Sin embargo, Clay pensaba que sí se lo creía. Al recordar la locura que había asolado Boston, a Clay no le quedó más remedio que reconocer que se trataba de una idea persuasiva y al mismo tiempo terrorífica. Millones, tal vez incluso miles de millones de cerebros borrados al mismo tiempo como quien borra un disco antiguo de ordenador con un imán potente.

Le acudió a la memoria el recuerdo del Duendecillo Moreno, la amiga de la chica del teléfono color verde menta. «¿Quién eres? ¿Qué está pasando?», había preguntado la chica. «¿Quién eres? ¿Quién soy yo?». Y luego se había golpeado varias veces la frente con el dorso de la mano antes de estamparse contra una farola dos veces seguidas, haciéndose añicos la carísima ortodoncia.

«¿Quién eres? ¿Quién soy yo?».

Y el teléfono móvil no era suyo; tan solo había estado escuchando la conversación de su amiga y por tanto no había recibido una dosis completa.

Clay, que casi siempre pensaba en imágenes en lugar de en palabras, visualizó la imagen de una pantalla de ordenador llenándose con aquel mensaje: QUIÉN ERES QUIÉN SOY YO QUIÉN ERES QUIÉN SOY YO QUIÉN ERES QUIÉN SOY YO, y por fin, en la parte inferior, desolador e incuestionable como el destino del Duendecillo Moreno:

FALLO DEL SISTEMA

¿El Duendecillo Moreno se había convertido en un disco duro parcialmente borrado? Era una idea sobrecogedora, pero olía a verdad.

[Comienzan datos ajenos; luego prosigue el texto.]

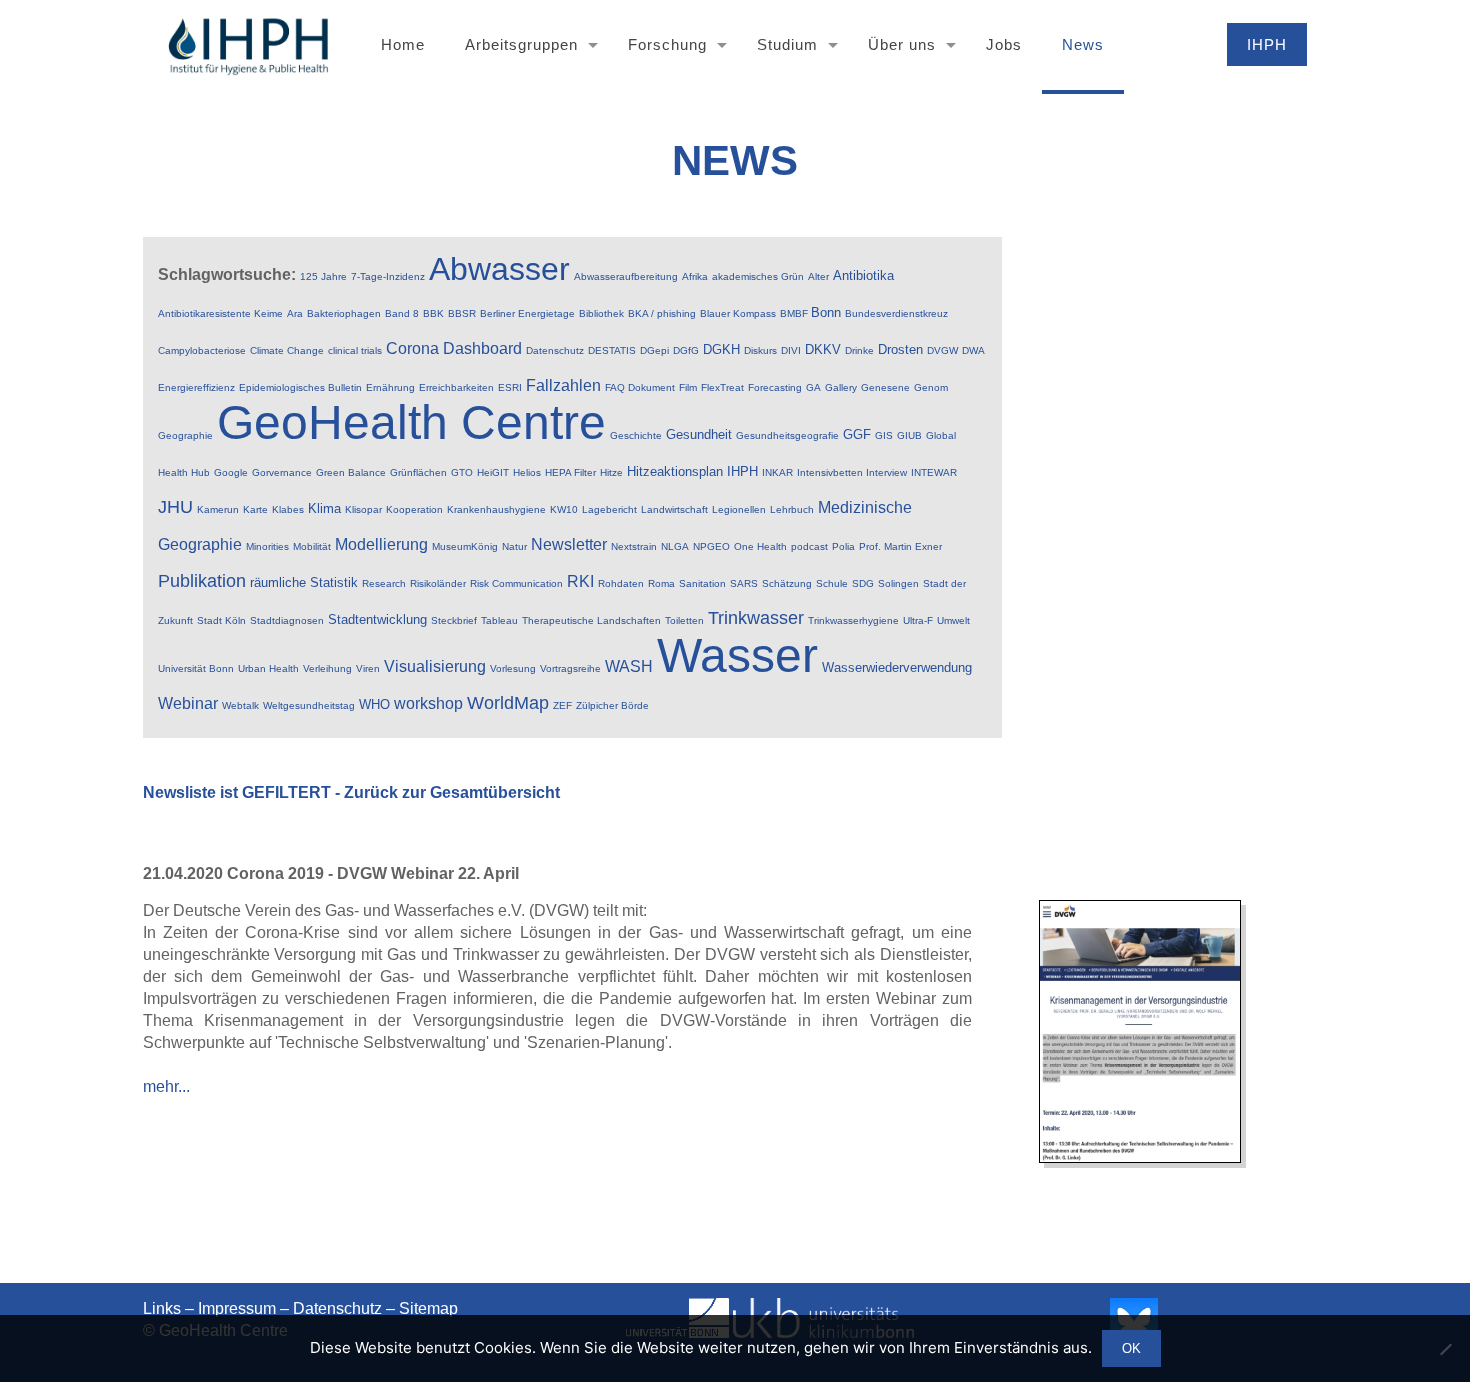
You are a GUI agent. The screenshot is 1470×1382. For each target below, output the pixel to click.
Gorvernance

—Me licencié en literatura inglesa, pero de joven leía mucha psicología —explicó el director—. Empecé por Freud, por supuesto, todo el mundo empieza por Freud. Seguí con Jung, luego Adler…, y así sucesivamente. Detrás de todas las teorías sobre el funcionamiento de la mente acecha una más fundamental, la de Darwin. En la terminología de Freud, la idea de la supervivencia como primera directriz se expresa mediante el concepto del ello, mientras que Jung emplea la idea más grandilocuente de la conciencia de sangre. A mi juicio, ninguno de los dos cuestionaría la idea de que si a un ser humano se le arrebatara en un instante todo pensamiento consciente, todo recuerdo y todo raciocinio, lo que quedaría sería puro y terrible.

Se detuvo y miró a su alrededor. Ninguno de sus compañeros dijo nada, y el director asintió como si le satisficiera su reacción.

—Si bien ni los freudianos ni los jungianos lo dicen a las claras, ambos grupos insinúan que cabe la posibilidad de que tengamos un núcleo, una única onda portadora fundamental o, para emplear un lenguaje con el que Jordan se sienta más cómodo, una única línea de código escrito imposible de eliminar.

—La PD —intervino Jordan—. La primera directriz.

—Exacto —convino el director—. En el fondo no somos homo sapiens, pues nuestro núcleo es la locura, y la directiva primordial, el asesinato. Lo que Darwin fue demasiado educado para expresar, amigos míos, es que no llegamos a dominar el mundo porque seamos los más inteligentes ni los más malvados, sino porque siempre hemos sido los cabrones más chiflados y asesinos de toda la selva. Y eso es lo que dejó al descubierto El Pulso hace cinco días.